§ **Task prompt**
Reproduce all the data exactly, without pictures.

--- Supplied data Enclosed Below ---

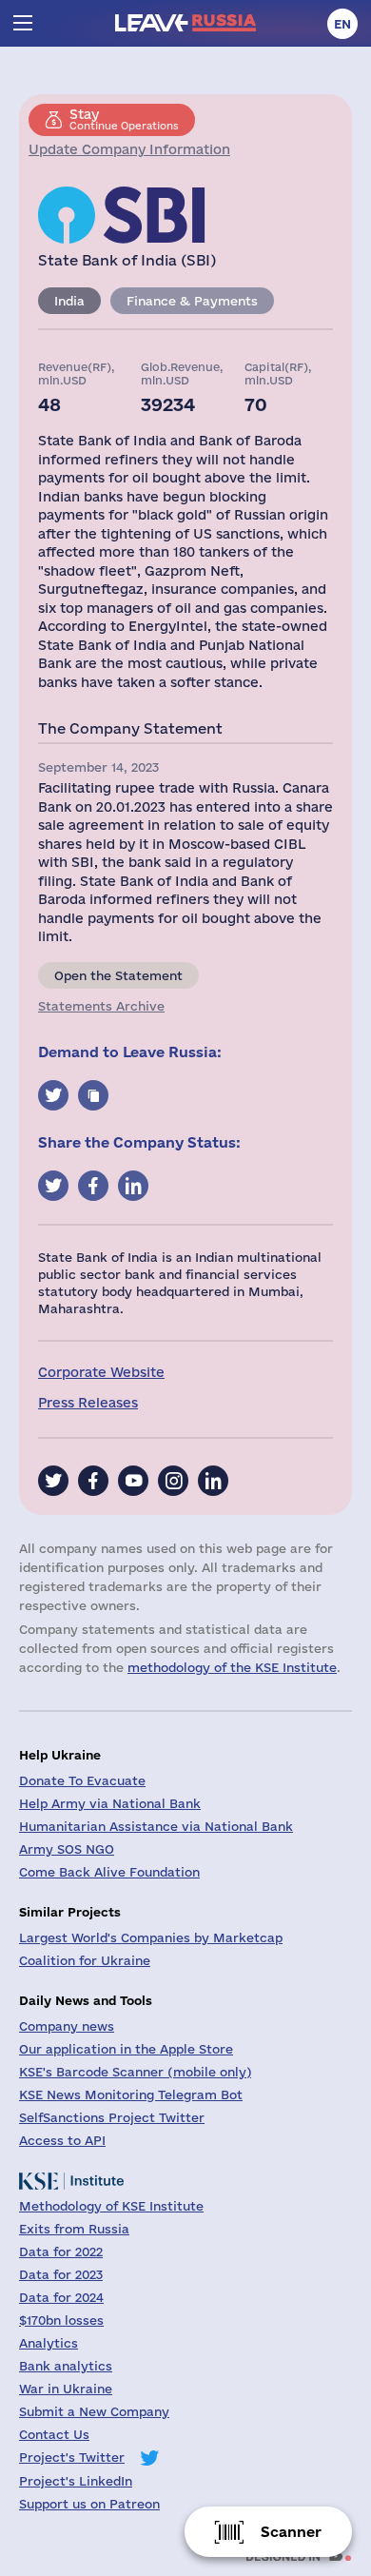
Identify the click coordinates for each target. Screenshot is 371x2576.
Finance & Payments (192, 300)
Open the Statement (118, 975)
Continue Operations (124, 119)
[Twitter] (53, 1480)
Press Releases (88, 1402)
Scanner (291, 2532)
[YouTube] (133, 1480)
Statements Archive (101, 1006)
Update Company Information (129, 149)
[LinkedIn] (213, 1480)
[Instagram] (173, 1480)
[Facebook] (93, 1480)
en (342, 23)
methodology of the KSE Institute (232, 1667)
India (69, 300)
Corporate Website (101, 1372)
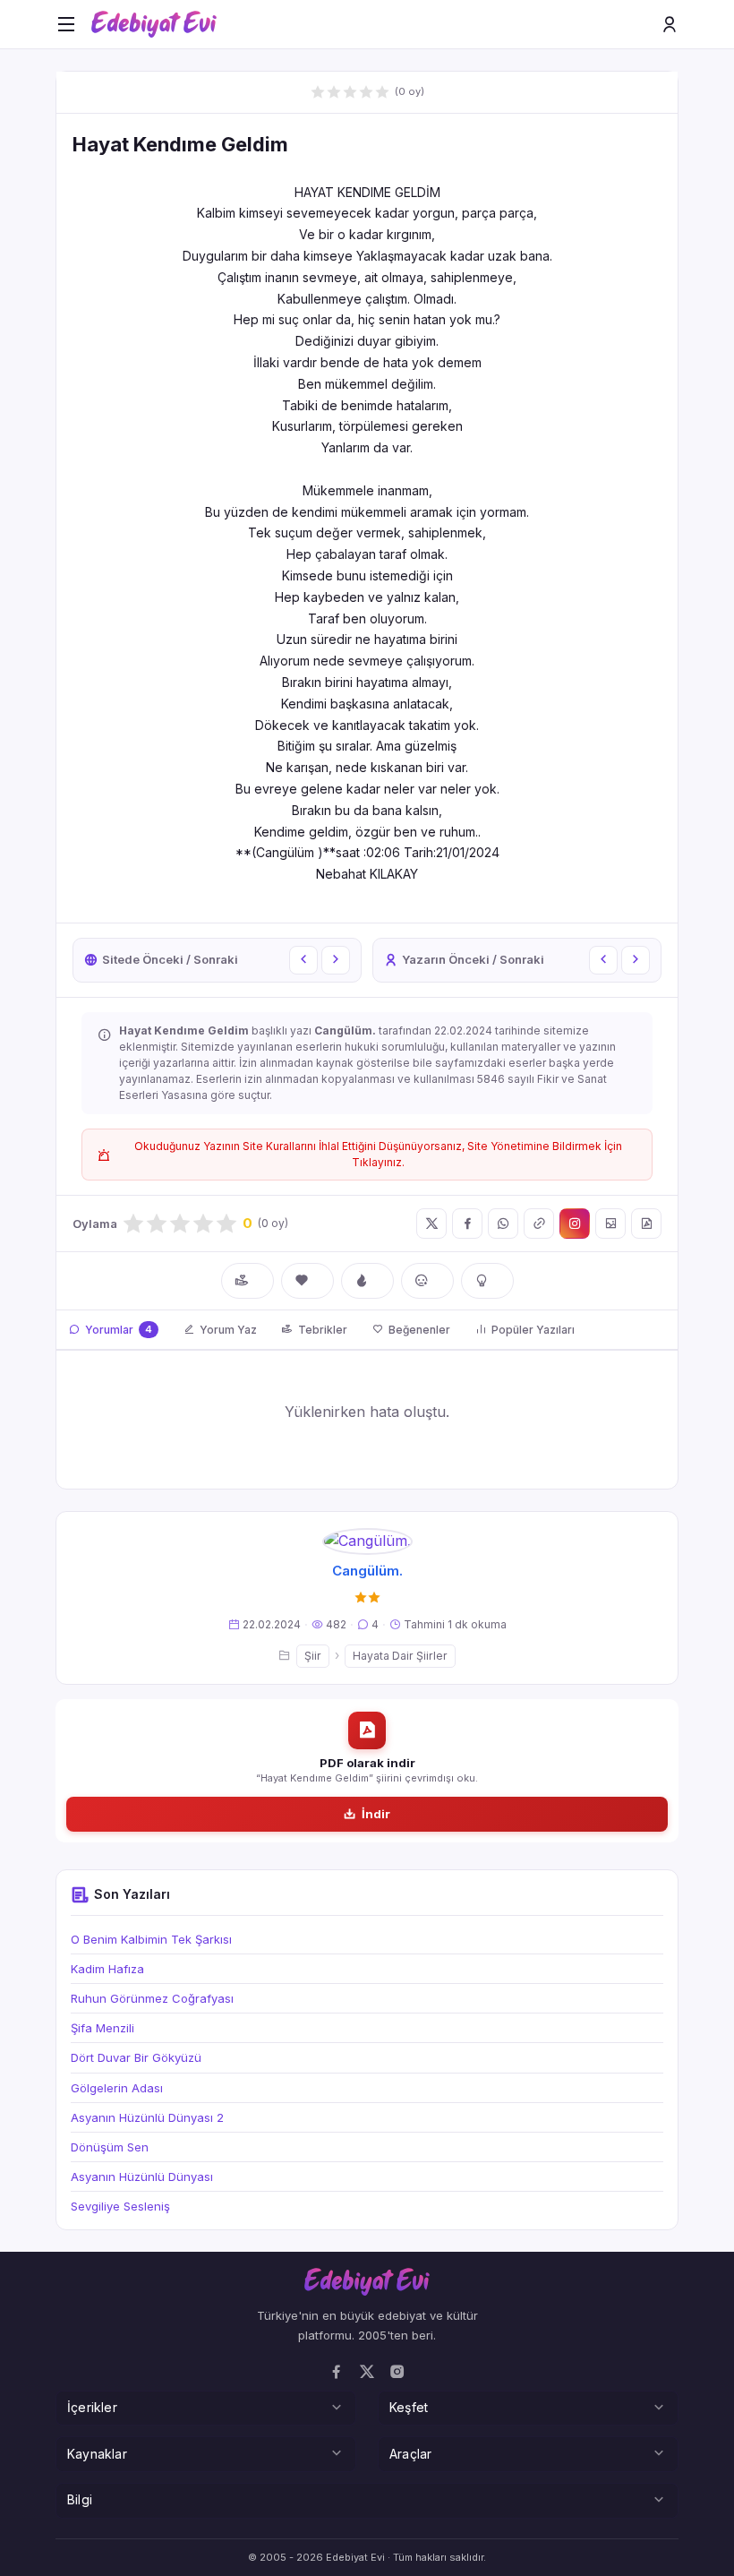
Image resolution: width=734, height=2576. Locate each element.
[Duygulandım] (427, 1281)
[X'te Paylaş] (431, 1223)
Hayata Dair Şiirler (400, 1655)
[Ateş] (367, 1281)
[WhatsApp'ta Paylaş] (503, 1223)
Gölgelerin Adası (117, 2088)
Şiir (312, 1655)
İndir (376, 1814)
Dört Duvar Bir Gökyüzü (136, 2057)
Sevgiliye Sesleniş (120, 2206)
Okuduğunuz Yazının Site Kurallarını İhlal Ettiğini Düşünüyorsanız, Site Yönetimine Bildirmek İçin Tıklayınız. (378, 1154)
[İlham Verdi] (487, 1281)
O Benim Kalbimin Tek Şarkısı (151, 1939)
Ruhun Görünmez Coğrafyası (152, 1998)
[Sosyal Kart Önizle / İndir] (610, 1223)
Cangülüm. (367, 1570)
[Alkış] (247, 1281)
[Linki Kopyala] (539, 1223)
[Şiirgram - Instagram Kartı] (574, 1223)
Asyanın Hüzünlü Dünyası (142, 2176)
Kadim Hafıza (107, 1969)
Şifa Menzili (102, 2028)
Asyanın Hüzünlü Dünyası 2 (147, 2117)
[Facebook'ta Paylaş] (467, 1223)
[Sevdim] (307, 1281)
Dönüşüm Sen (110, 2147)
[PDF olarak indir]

--- End of Enclosed Supplied data ---

§ **Exercise solution**
Identify the click coordinates for each target. Screenshot is 371x2576.
Finance & Payments (192, 300)
Open the Statement (118, 975)
Continue Operations (124, 119)
[Twitter] (53, 1480)
Press Releases (88, 1402)
Scanner (291, 2532)
[YouTube] (133, 1480)
Statements Archive (101, 1006)
Update Company Information (129, 149)
[LinkedIn] (213, 1480)
[Instagram] (173, 1480)
[Facebook] (93, 1480)
en (342, 23)
methodology of the KSE Institute (232, 1667)
India (69, 300)
Corporate Website (101, 1372)
Image resolution: width=734, height=2576. Locate each element.
[Duygulandım] (427, 1281)
[X'te Paylaş] (431, 1223)
Hayata Dair Şiirler (400, 1655)
[Ateş] (367, 1281)
[WhatsApp'ta Paylaş] (503, 1223)
Gölgelerin Adası (117, 2088)
Şiir (312, 1655)
İndir (376, 1814)
Dört Duvar Bir Gökyüzü (136, 2057)
Sevgiliye Sesleniş (120, 2206)
Okuduğunuz Yazının Site Kurallarını İhlal Ettiğini Düşünüyorsanız, Site Yönetimine Bildirmek İçin Tıklayınız. (378, 1154)
[İlham Verdi] (487, 1281)
O Benim Kalbimin Tek Şarkısı (151, 1939)
Ruhun Görünmez Coğrafyası (152, 1998)
[Sosyal Kart Önizle / İndir] (610, 1223)
Cangülüm. (367, 1570)
[Alkış] (247, 1281)
[Linki Kopyala] (539, 1223)
[Şiirgram - Instagram Kartı] (574, 1223)
Asyanın Hüzünlü Dünyası (142, 2176)
Kadim Hafıza (107, 1969)
Şifa Menzili (102, 2028)
Asyanın Hüzünlü Dünyası 2 (147, 2117)
[Facebook'ta Paylaş] (467, 1223)
[Sevdim] (307, 1281)
Dönüşüm Sen (110, 2147)
[PDF olarak indir]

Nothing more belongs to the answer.